How to install Shinken on Debian

Shinken is an open source computer system and network monitoring software application compatible with Nagios. It watches hosts and services, gathers performance data and alerts users when error conditions occur and again when the conditions clear.Shinken’s architecture aims to offer easier load balancing and high availability.

Shinken is not just a fork of Nagios. It has been rewritten completely as a modern distributed application while maintaining compatibility with the Nagios configuration, LiveStatus API and check plugins.

In this article we will show you how to configure the installation of Shinken on Debian.

If you need to monitor some critical servers and services and get alerts in case of trouble. Shinken may help you to do this. We opted for Shinken, a Nagios fork which has several advantages:

  • Its architecture is perfect due to its scalability capacity (distributed load balancing)
  • It is written in Python and it has a total compatibility with Nagios plugins.

Supervision in general and especially Nagios is a big topic and IT administraters control a thousands of IT servers and services have a large set of legitimacy. We will give you here just the steps to follow  in a problem-free installation on Debian Wheezy server.

Installation of Shinken on Debian:

We will start by installaing the required Debian packages using the following command:

$ apt-get install python-cherrypy3 python-pip \
    python-pycurl nagios-plugins

Then we will create a dedicated user for Shinken using the following command:

$ adduser shinken

And finally we will install shinken with the PIP program (you need to have Python 2.x and PIP already installed on your Debian):

$ pip install shinken

It’s as simple as that. Shinken engine was installed but no GUI. But we miss to have other tool. In this artcile, we choose to installa Webui.

Installation of Webui:

we will start by using the following commands:

$ shinken --init
$ shinken install webui
$ shinken install auth-cfg-password

Webui requires basic storage to store user preferences. It may be limited to SQLite, here we choose MongoDB (NoSQL the base) that we use for other purposes. So we will use the following command:

$ apt-get install mongodb python-pymongo
$ shinken install mod-mongodb

Now we will edit and add /etc/shinken/modules/webui.cfg dependent modules using the following command:

modules auth-cfg-password,mongodb

Then we will edit and add the /etc/shinken/brokers/broker-master.cfg webui module:

modules webui

It remains to define the contacts of the system in / etc / shinken / contact. By default, an administrator is defined in /etc/shinken/contacts/admin.cfg, the password is used for WebUI interface.

Two commands are used regularly when you change the configuration.

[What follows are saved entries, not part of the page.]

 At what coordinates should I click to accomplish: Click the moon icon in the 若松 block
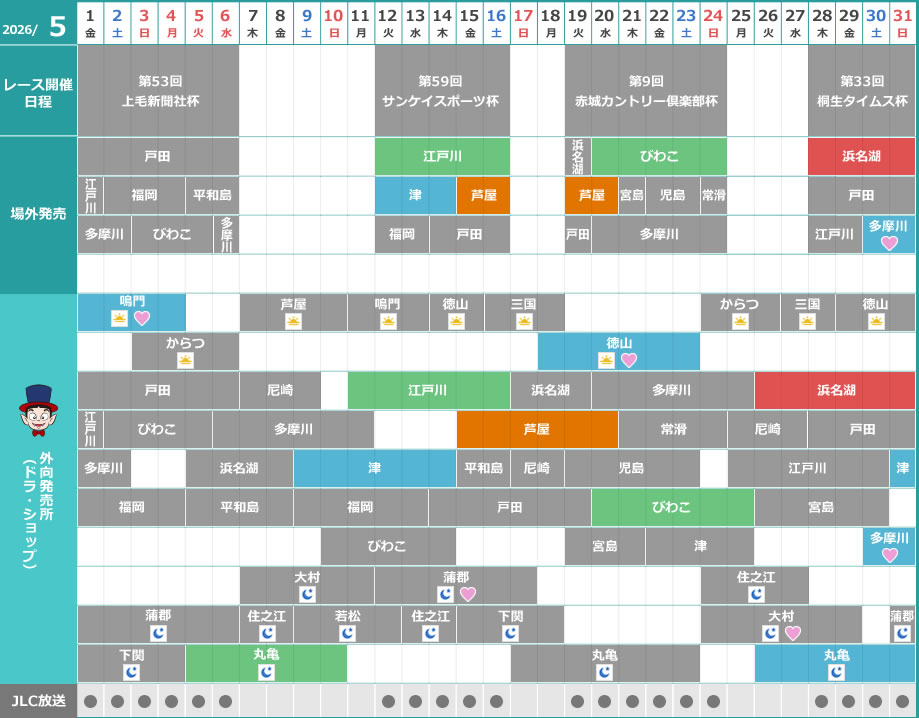click(x=347, y=633)
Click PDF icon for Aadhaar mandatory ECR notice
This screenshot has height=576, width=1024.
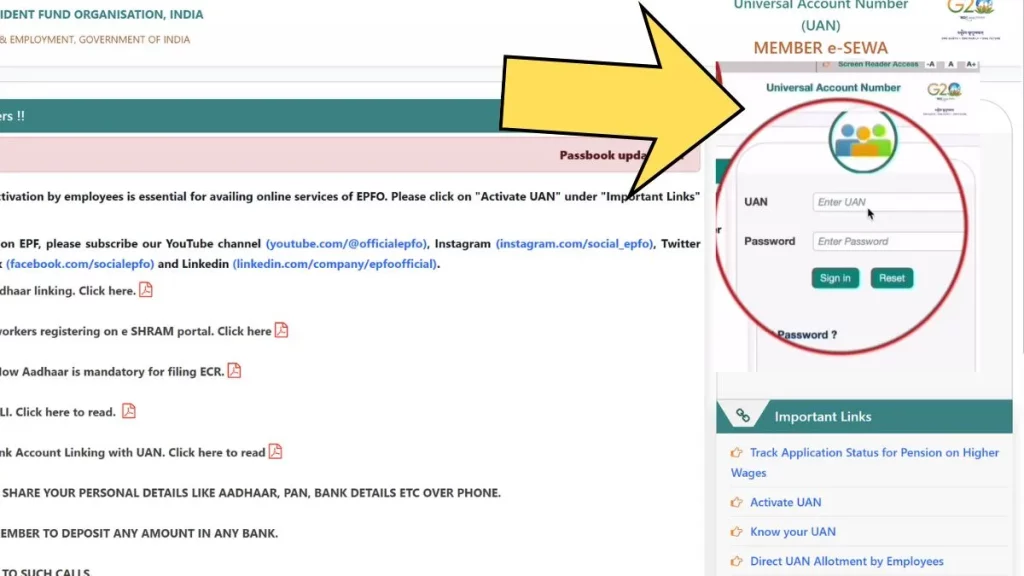pyautogui.click(x=234, y=370)
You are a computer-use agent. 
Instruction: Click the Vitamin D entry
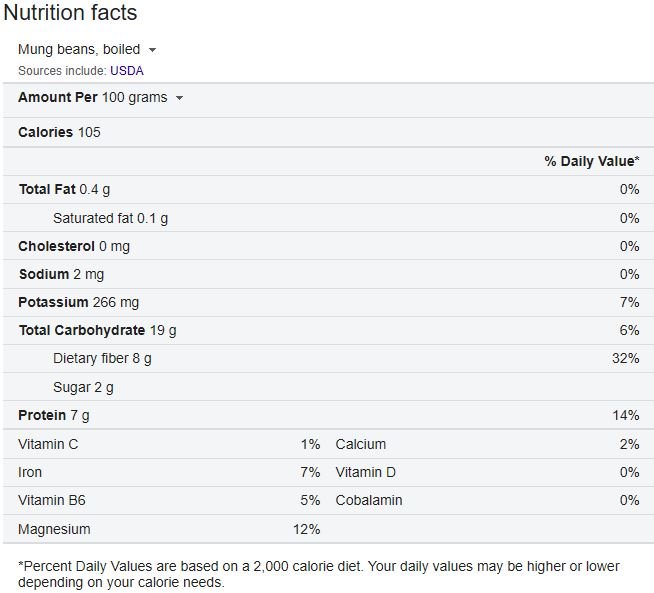pyautogui.click(x=366, y=472)
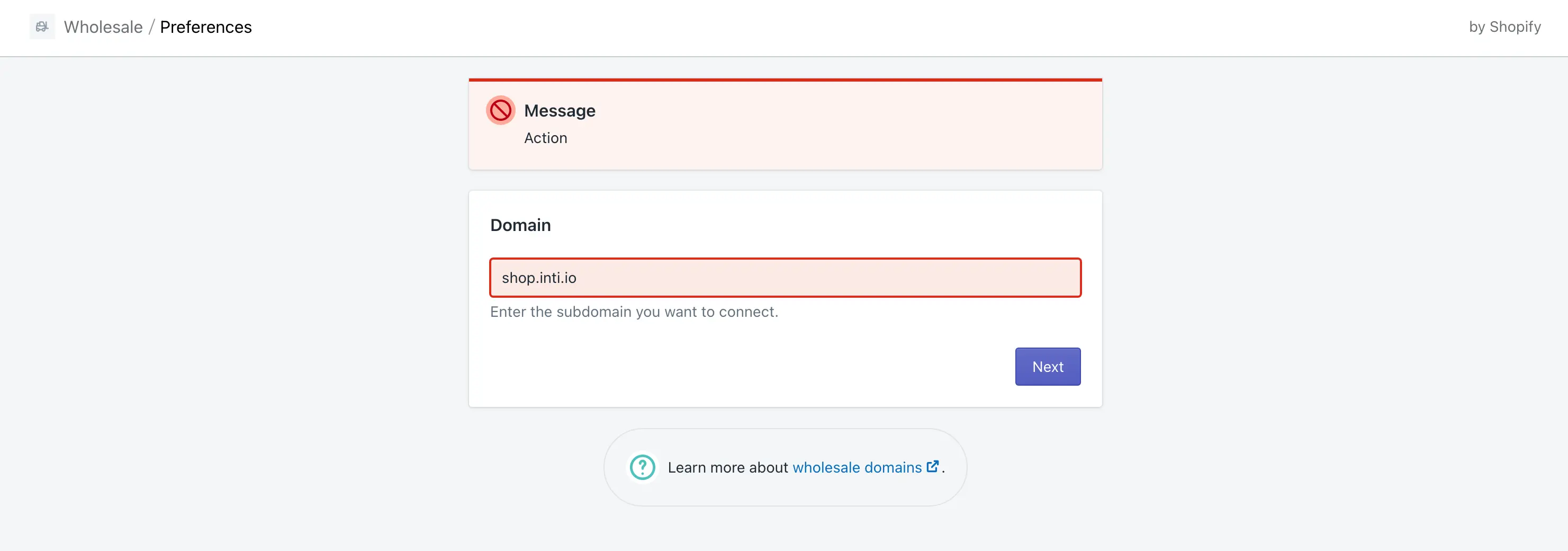Viewport: 1568px width, 551px height.
Task: Click the red top border of error banner
Action: coord(785,80)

We will start by checking that the configuration is syntactically correct using the following command:

$ service shinken check

We will restart Shinken services using the following command:

$ service shinken restart

If everything is correct, you can connect to WebUI from a browser at the following link:

http://<SERVER>:7767

Supervised objects:

Nagios introduced the concept of host and service to refer to the machines and services running on these machines. The configuration of Shinken after installation is minimal:

  • The e-mail notifications are enabled and will be used if your server can send emails
  • The local machine is overseen generically, I think the only indicator is the Ping to verify that it is accessible

We will enrich all this by installing an SNMP agent on the server Shinken to monitor, among other things, CPU usage, RAM, disk occupation.

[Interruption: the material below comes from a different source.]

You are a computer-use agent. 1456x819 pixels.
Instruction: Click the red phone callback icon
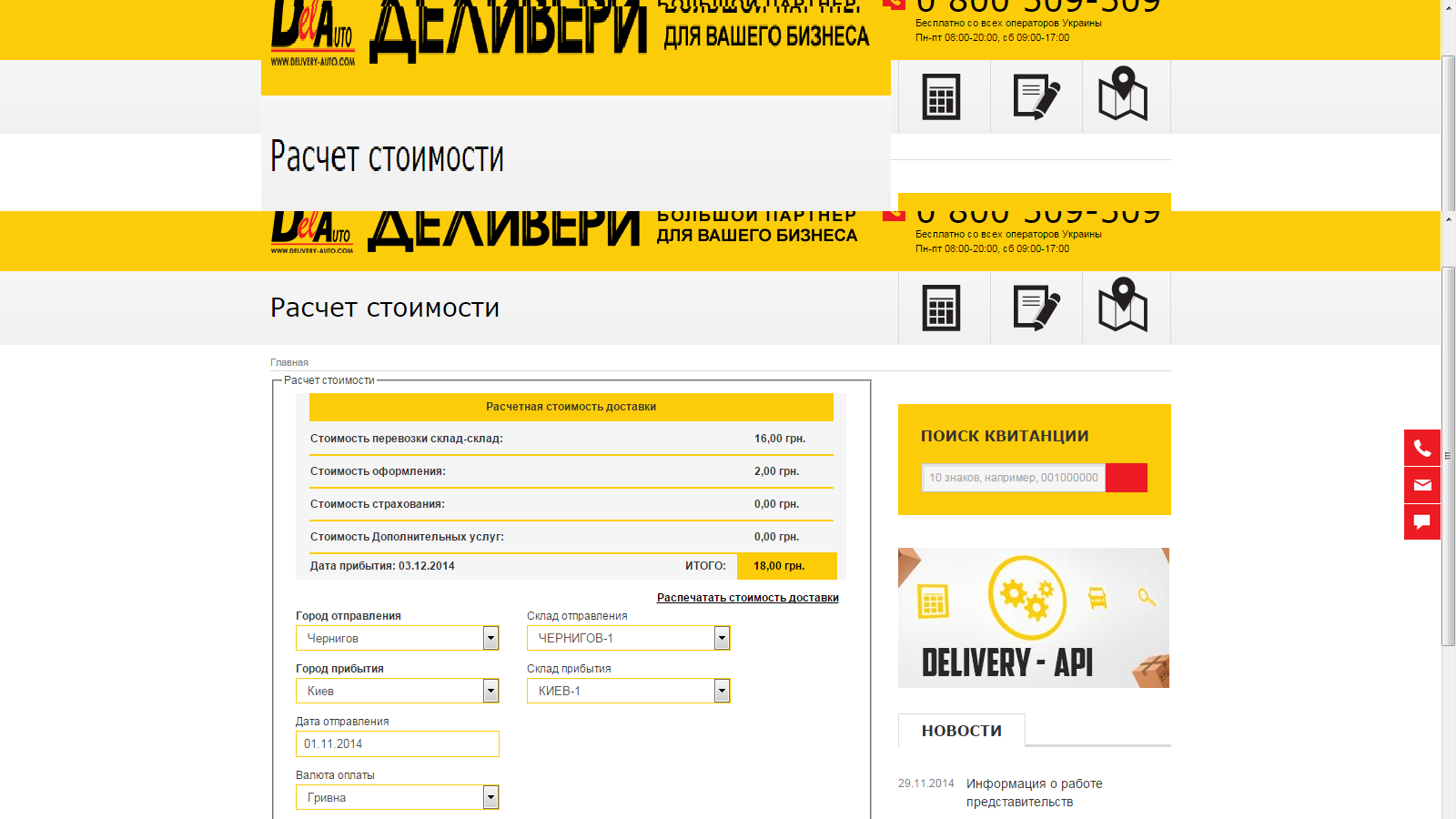[x=1422, y=448]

So we will install an SNMP agent on the local machine with the snmpd package that, by default, is accessible only by the localhost:

 $ apt-get install snmpd

We add the linux-snmp plugin in Shinken:

$ shinken install linux-snmp

We will solve two issues while installing on Debian:

The check_icmp script must have the setuid rights:

$ chmod u+s /usr/lib/nagios/plugins/check_icmp

And the Utils.pm PERL module is not referenced by the Nagios plugins; we will pointit  to one of our installation of PERL in / usr / share / perl5:

/usr/share/perl5$ ln -s /usr/lib/nagios/plugins/utils.pm

We can change the configuration of the host localhost /etc/shinken/hosts/localhost.cfg by editing the file:

define host{
    use                 linux-snmp
    contact_groups      admins
    host_name           localhost
    address             127.0.0.1
}

It checks the configuration and restart Shinken:

$ service shinken check
$ service shinken restart

If the configuration is correct, the local machine CPU with its services, memory now appears in WebUI. The frequency of polling, notifications, everything is configurable by host group, for service.